▶ SOURCE EXTRACT:
* * * * *

STEM Community Impact Fellowship

STEM Community Impact

Fellowship Program

This is a competitive fellowship, open to tenure-track or tenured faculty members. The STEM Community Impact Fellowship program will support faculty as they leverage their existing and active research program to engage area learners through STEM-based high impact community engagement products and practices (HICEPPs). Learners can include one or more of the following groups: PreK-12 students, SIUE undergraduate and graduate students, formal and informal educators, and lifelong learners. Examples of HICEPPs include, but are not limited to, the development of research-oriented PreK-12 curriculum, teacher workshops, service learning programs, and virtual learning communities. The applicant will work with STEM Center faculty and staff to develop their research into a practice and/or product that engages learning communities with the aim of including this product and/or practice as a component in future grant proposals. Fellows will share the results of their activities and final products and/or practices in a Community Impact Showcase in fall 2019, organized by the STEM Center. We will be opening the program to new applicants in the summer of 2019 and more information will announced later this year.

CIF Recipients 2018-2019

Dr. Caroline Pryor, professor in the Department of Teaching and Learning, is working collaboratively with STEM Center faculty and staff to work with SIUE pre-service teachers to develop STEM-social studies integrated lesson plans. These pre-service educators will also receive a tour of the STEM Center and an introduction to the free educational resources the STEM Center has. The final product of this community impact fellowship will be four to five STEM-social studies integrated lesson plans that will be housed at the STEM Resource Center.

Dr. Kyong Sup Yoon, assistant professor in the Department of Environmental Sciences, is working collaboratively with the STEM Center to develop a high school curriculum module on environmental toxicology, neurobiochemistry, and medical entomology which will include a short lecture series and laboratory exercise. Working in conjunction with a high school educator at Edwardsville High School, Dr. Yoon will implement this lecture series with high school students. The final product will be a short summer session course in environmental sciences for high school students.

Dr. Nima Lotfi, assistant professor in the Department of Mechanical Engineering, is working collaboratively with the STEM Center to develop content and structure for a teacher workshop to help educators develop an understanding of mechatronic and robotics.

* * * * *

▶ SOURCE MATERIAL:
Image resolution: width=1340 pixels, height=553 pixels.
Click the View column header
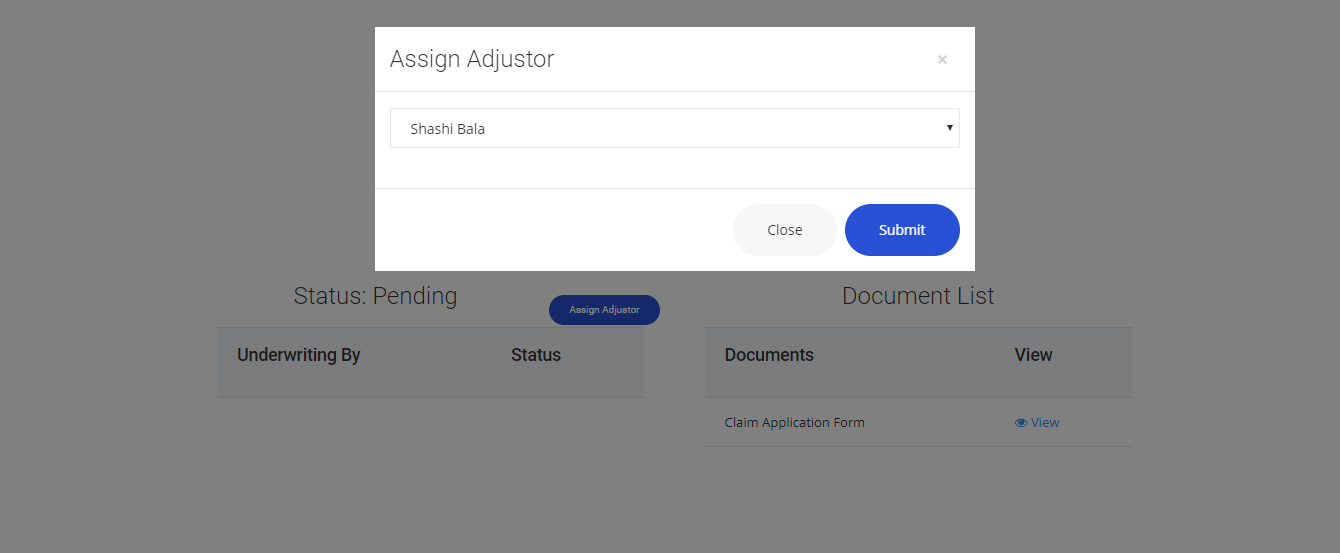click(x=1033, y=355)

* * * * *

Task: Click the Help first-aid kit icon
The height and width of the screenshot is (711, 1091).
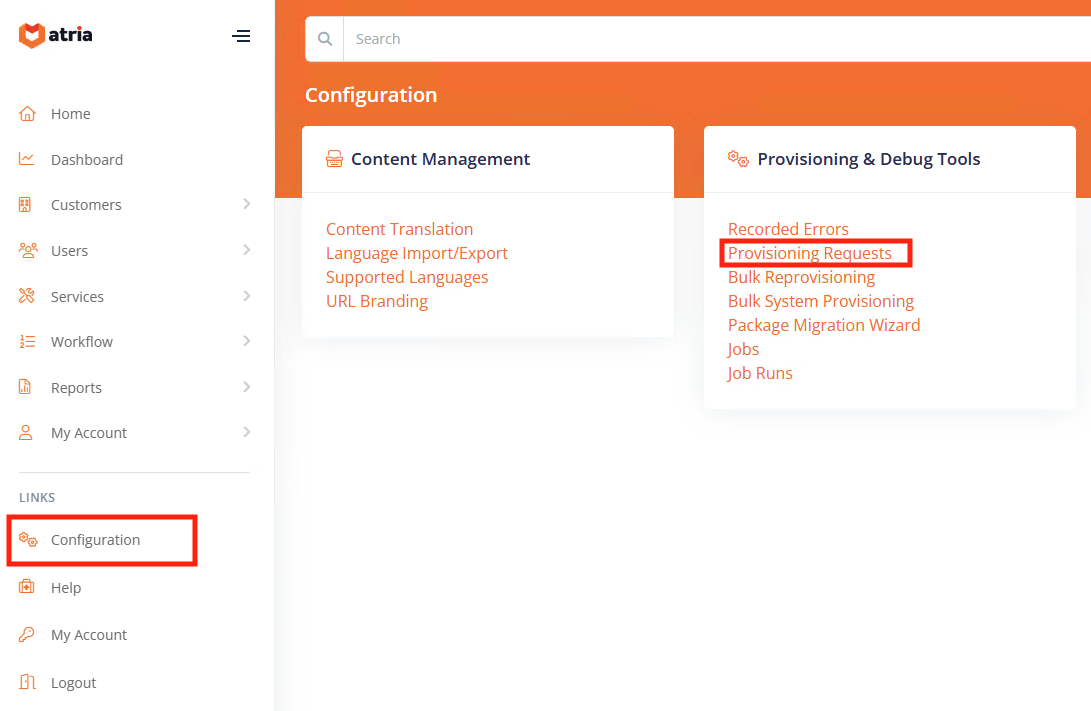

* * * * *

▶ QUESTIONS:
(1) Please set down the stretch of the fellowship page from "Dr. Kyong Sup" through "mechatronic and robotics.", word for word.
(2) Decide whether each statement agrees with the fellowship page. Answer yes or no, and quote the deciding words:
(a) The fellowship is open to tenure-track or tenured faculty members.
(b) Dr. Kyong Sup Yoon is a professor in the Department of Teaching and Learning.
(c) Dr. Caroline Pryor's final product will be a short summer session course.
You can set the listing aside; it isn't needed.

▶ OUTPUTS FOR THE TASKS:
(1)
Dr. Kyong Sup Yoon, assistant professor in the Department of Environmental Sciences, is working collaboratively with the STEM Center to develop a high school curriculum module on environmental toxicology, neurobiochemistry, and medical entomology which will include a short lecture series and laboratory exercise. Working in conjunction with a high school educator at Edwardsville High School, Dr. Yoon will implement this lecture series with high school students. The final product will be a short summer session course in environmental sciences for high school students.

Dr. Nima Lotfi, assistant professor in the Department of Mechanical Engineering, is working collaboratively with the STEM Center to develop content and structure for a teacher workshop to help educators develop an understanding of mechatronic and robotics.

(2)
(a) Yes: "open to tenure-track or tenured faculty members"
(b) No: "Dr. Kyong Sup Yoon, assistant professor in the Department of Environmental Sciences"
(c) No: "The final product of this community impact fellowship will be four to five STEM-social studies integrated lesson plans"